What’s great is that they let you produce samples in small quantities instead of the minimum—six tons.

 

In early February, the first samples arrived. As soon as I touched the paper, I smiled. Then I kind of freaked out.  

 

I loved it. 


Here’s the latest sample of the cover paper. Notice the irregular patterns. When the debossing is applied on top, it will look even more realistic. Still, it looks better in reality.



The paper felt like freshly dried clay. And the color was stunning. I have a folder with 50+ shades of clay tones. This one was by far the most accurate.

 

While our paper was being developed in the lab, we ran new debossing tests. We created new dies with sloping signs to make the debossing more realistic.

 

Since we hadn’t received the paper from the lab yet, we did the test on kraft paper. Now, kraft paper is not something you want to use as cover. But it shares a similar fiber structure and stretchability as the paper we created in the lab.

 

The results were stunning. We reached 1.4 mm before the paper tore.


On the left is a brass die. Through pressure and sometimes heat, it’s used to create a debossing effect on the cover, as you can see on the right. We teamed up with 3D artists to make the signs slope. If you look at real cuneiform signs, they slope.
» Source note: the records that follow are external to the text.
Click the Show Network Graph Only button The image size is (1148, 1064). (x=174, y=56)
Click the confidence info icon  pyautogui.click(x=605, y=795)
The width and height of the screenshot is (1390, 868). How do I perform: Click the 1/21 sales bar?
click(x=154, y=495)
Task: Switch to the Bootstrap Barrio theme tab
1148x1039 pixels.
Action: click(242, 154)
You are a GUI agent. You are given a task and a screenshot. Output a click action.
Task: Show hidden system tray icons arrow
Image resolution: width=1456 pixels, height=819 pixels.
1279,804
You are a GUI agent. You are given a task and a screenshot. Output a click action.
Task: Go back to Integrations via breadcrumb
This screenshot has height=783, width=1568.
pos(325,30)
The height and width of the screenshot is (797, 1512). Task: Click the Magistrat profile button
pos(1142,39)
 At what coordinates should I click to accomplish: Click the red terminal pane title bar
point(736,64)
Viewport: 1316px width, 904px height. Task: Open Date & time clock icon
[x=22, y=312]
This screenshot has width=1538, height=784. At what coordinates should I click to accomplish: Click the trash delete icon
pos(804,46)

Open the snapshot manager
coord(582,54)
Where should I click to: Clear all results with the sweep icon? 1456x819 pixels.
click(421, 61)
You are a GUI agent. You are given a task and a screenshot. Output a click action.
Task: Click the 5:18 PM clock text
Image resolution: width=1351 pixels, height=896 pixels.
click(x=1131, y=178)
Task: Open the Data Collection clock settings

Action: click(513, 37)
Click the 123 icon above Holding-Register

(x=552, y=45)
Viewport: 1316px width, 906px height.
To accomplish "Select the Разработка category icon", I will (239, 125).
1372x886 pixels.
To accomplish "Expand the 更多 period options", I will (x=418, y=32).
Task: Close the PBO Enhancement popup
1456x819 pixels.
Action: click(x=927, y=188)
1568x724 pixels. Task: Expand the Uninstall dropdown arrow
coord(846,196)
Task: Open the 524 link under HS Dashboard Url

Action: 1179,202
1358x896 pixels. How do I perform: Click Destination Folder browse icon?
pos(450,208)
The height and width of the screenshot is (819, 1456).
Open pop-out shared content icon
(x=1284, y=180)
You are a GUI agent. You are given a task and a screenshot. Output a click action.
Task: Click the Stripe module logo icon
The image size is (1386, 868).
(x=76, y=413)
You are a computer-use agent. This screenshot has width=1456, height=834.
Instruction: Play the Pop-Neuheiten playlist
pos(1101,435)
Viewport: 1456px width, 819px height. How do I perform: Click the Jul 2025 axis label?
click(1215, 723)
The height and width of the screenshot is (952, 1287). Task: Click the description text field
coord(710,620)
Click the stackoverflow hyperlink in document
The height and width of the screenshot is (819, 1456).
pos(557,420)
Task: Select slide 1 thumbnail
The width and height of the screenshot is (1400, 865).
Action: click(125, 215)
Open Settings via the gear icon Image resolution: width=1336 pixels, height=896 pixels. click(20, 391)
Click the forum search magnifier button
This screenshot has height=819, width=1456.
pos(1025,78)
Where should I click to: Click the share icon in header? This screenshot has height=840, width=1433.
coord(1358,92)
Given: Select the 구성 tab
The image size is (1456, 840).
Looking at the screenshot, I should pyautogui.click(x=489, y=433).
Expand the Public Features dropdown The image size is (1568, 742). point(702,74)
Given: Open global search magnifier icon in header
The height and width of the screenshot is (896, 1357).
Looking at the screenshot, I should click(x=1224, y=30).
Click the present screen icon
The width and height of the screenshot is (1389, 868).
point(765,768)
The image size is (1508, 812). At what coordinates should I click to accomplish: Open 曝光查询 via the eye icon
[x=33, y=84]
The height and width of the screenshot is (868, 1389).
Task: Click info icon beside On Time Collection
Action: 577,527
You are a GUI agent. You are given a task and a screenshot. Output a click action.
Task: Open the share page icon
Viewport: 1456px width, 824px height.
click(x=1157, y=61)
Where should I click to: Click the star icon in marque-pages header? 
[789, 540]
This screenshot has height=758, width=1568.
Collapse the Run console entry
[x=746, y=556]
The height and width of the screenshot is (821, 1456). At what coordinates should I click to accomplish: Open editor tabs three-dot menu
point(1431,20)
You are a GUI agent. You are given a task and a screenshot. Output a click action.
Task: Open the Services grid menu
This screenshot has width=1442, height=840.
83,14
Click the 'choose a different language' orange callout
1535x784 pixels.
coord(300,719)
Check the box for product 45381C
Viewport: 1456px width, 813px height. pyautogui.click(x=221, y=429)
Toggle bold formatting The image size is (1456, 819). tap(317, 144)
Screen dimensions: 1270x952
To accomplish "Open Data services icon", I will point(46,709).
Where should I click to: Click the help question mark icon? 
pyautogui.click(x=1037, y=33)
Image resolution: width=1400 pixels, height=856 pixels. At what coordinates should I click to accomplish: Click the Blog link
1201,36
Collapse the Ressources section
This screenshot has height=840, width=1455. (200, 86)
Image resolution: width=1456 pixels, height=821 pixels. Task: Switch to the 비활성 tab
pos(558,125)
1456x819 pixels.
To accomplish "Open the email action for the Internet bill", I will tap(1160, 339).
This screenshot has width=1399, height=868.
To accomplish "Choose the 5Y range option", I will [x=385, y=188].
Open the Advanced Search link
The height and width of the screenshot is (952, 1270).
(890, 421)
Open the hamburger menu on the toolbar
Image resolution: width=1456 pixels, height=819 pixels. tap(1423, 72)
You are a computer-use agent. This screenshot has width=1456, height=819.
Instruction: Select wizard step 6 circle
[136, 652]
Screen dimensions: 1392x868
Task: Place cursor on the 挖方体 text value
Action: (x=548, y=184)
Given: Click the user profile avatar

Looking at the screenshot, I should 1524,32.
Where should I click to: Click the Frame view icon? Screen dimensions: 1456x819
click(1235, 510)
As you might have noticed, there are three different cuneiform fonts on the test. Since cuneiform can be written in many styles, we tried several to see which looked best. In my opinion, it’s the one at the bottom. 




I’m never satisfied

I know this sounds silly, but I’m still not satisfied. 

 

What if we can go 1.5 mm deep? We haven’t tried that yet. What about 1.6 mm? What if we can make the signs look even more realistic through a better 3D rendering? 

 

I’m not crazy. I just have a high bar for quality. And I won’t stop until we’ve tested everything to make the cover as great as it can be.

 

After all, when you create something that will last for thousands of years, a few more revisions is the least you can do for future generations. 

 

Even if it doesn’t make it better in the end, I’ll sleep better knowing we tried.